He was from a prominent Augusta family whose parents had once lived in a wealthy Augusta neighborhood called the Hill, before moving to a house with a swimming pool in a subdivision called Camelot. They had cocktail hour every afternoon and tickets to the Masters golf tournament many springs. His mother was the sort of Southern woman who was aghast when Miranda wore a skirt that she deemed too short to a reception at the Pinnacle Club, one of Augusta’s elite venues. Miranda was by then the sort of woman who called the Pinnacle Club the Pineapple Club; she could ridicule Southern pretensions even as she conceded to them.
The wedding was beautiful. Black tuxedos, red roses, a Southern Baptist church. Miranda relented when the preacher insisted on “obey” in the vows, which Phillip had laughed off, saying he was “definitely not in charge” of Miranda, and this was why she had chosen him.
He did not chafe at her independence.

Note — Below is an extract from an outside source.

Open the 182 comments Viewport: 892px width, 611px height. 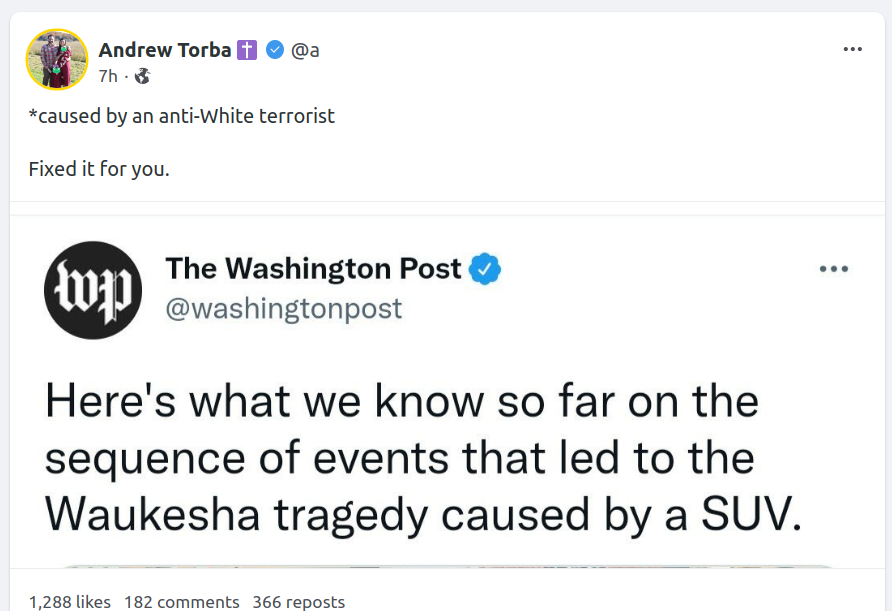[x=182, y=601]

He never complained when she decided to pursue her doctorate instead of having children. Never asked where his dinner was. He was kind to her older sister, who was born with mental disabilities, and who Miranda referred to as “my heart” and “my girl” with an air of fierce protectiveness.
They settled into life together in the house at the end of the long, pine-shaded driveway. Phillip had his own construction business. Miranda felt a sense of deep satisfaction teaching literature to students including some so poor their shoes flapped open, and for 12 years the assumption had been that their days together were based upon shared values, right up until the arrival of Trump. For the first time, Miranda felt what she described as “resistance.”
They used to talk about everything, and now Miranda began avoiding politics. They used to watch Fox News together, and now Miranda was recording the Democratic presidential debates to watch when Phillip wasn’t around. They used to attend church together and now Phillip went alone to a men’s prayer group each Sunday, and Miranda and Liz went for their walks in the woods. Her interior life was changing; their exterior life was the same.
“Hey babe, I was going to pick up Olive Garden,” she would say driving home.
“Sounds good,” he would say.
“Love you,” she would say.
“Love you,” he would say.
Phillip listened to Rush Limbaugh at work. Miranda had been rereading “The Handmaid’s Tale,” the dystopian Margaret Atwood novel about a near-future America in which women are subjugated in a theocratic, patriarchal state, and thinking that the reason it was so frightening was that “there wasn’t some cataclysm that changed everything.”
“It all started with a return to conservative values, with a rejection of what the world is, and a return to what they thought the world used to be,” she said.
Phillip’s friends had been the same since high school. Hers had expanded to include a group of female teachers that Liz called “the coven,” who often met at Liz’s house to drink wine, and talk about school and how stifling life could be in suburban Augusta.
“Love you,” Phillip said, dropping Miranda off on one of these evenings, pausing for a moment to wave at a group of women he barely knew.
“Love you,” Miranda said, and the wine was poured.
They talked about codependent female characters in movies, which somehow led to a conversation about the actor Tom Hiddleston, and Liz played a recording of him reading a racy E.E. Cummings poem.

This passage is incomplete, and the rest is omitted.